Catalytic combustion is a purification method that uses catalysts to oxidize and decompose combustible substances in exhaust gas at lower temperatures. So, catalytic combustion is also known as catalytic chemical conversion. Due to the acceleration of the oxidation decomposition process by the catalyst, most hydrocarbons can be oxidized through the catalyst at temperatures of 300-450 ℃.

Compared with the thermal combustion method, catalytic combustion requires less auxiliary fuel, consumes less energy, and has smaller equipment and facilities. However, the promotion and application of this method in industrial production processes have been affected by issues such as catalyst poisoning, replacement of catalytic beds, and high cleaning costs.

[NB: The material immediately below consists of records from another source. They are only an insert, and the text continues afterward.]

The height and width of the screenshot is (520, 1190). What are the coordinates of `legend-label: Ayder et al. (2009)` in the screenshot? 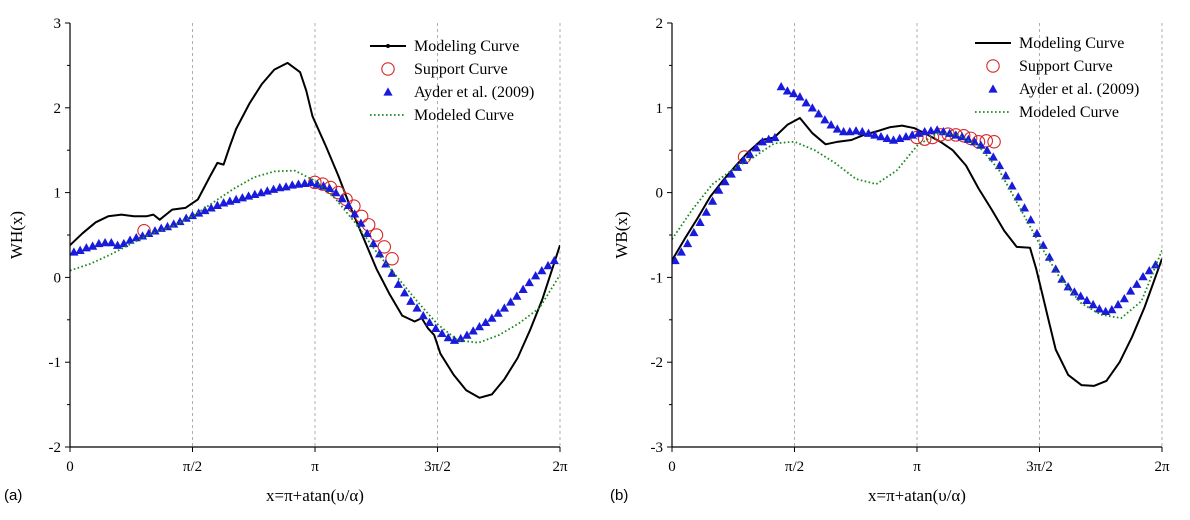 It's located at (474, 92).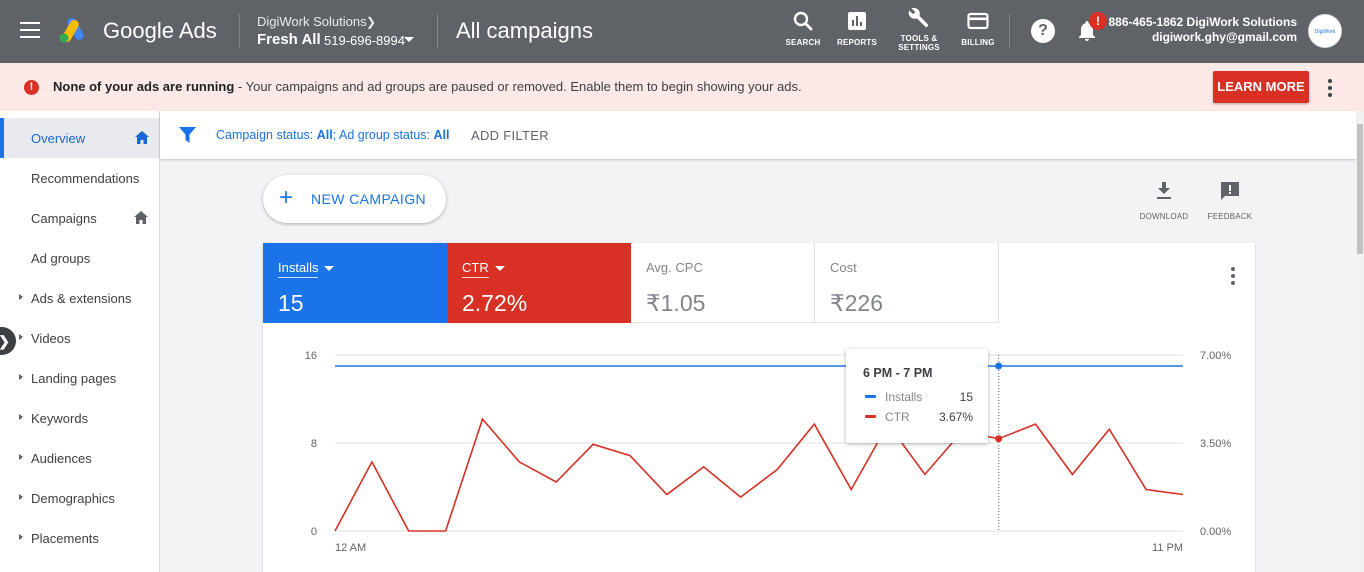  I want to click on chart-tooltip: 6 PM - 7 PM Installs 15 CTR 3.67%, so click(917, 396).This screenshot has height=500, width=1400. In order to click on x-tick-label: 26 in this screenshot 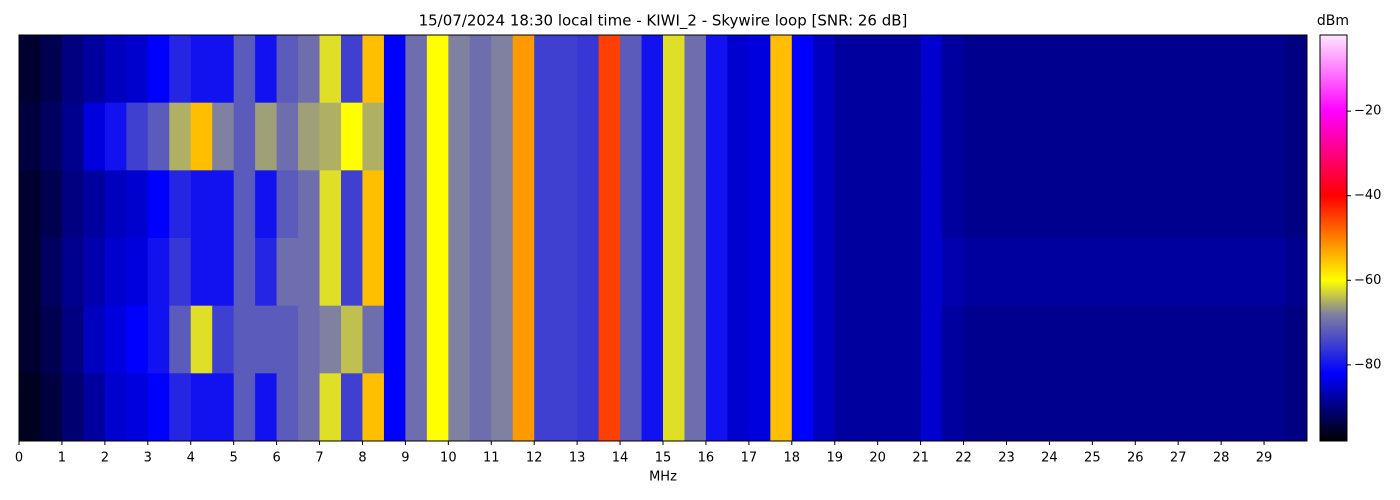, I will do `click(1136, 458)`.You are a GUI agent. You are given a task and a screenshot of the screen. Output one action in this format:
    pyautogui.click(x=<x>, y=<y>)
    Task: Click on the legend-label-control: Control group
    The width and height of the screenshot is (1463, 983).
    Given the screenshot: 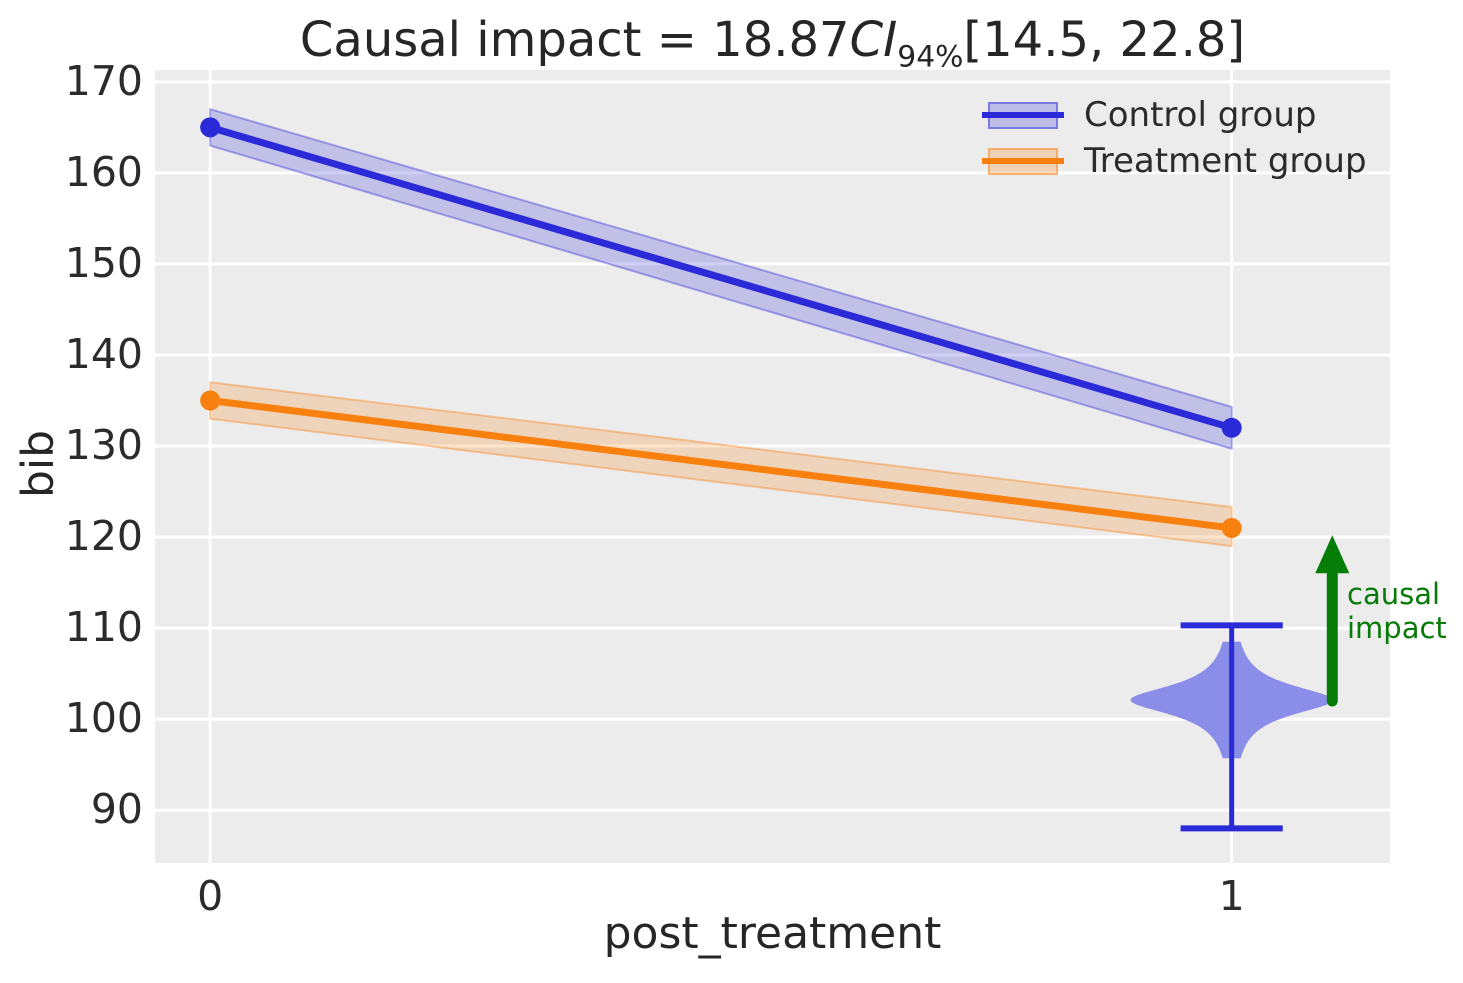 What is the action you would take?
    pyautogui.click(x=1200, y=115)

A catalyst is a substance that can change the rate of a chemical reaction without altering its chemical properties before and after the reaction. Catalysts are usually composed of catalytically active materials and catalytic carriers. Catalytic active materials are generally metals or metal oxides. Among them, precious metal catalysts mainly include platinum, palladium, ruthenium, etc., while ordinary metal catalysts mainly include copper, chromium, nickel, vanadium, manganese, iron, cobalt and other metals and oxides. The catalytic carrier is a porous material, mainly used to give the active material a large surface area. Catalytic carriers are divided into metal carriers, ceramic carriers, and carbon fiber carriers. Metal carriers are generally made of nickel or nickel chromium alloy as carriers in the form of strips, sheets, pellets, wires, etc. Platinum and palladium are plated on these carriers through "electroplating" or "chemical plating" (i.e. solution immersion), and molded into molds that are easy to assemble and disassemble. Catalysts based on ceramics are generally supported on silicon aluminum oxide, and their structures come in two types: granular and honeycomb like. Generally, a thin layer of 0.13mm thick alpha alumina is coated on the ceramic structure, and active platinum, palladium and other metal catalysts are deposited or dispersed in a microcrystalline state in the porous alumina thin layer, and made into a mold drawer that is easy to assemble and disassemble. Carbon fiber carriers can be made into shapes such as linear, felt, and mesh, and catalytic active materials can be coated on the carrier to create molds that are easy to assemble and disassemble.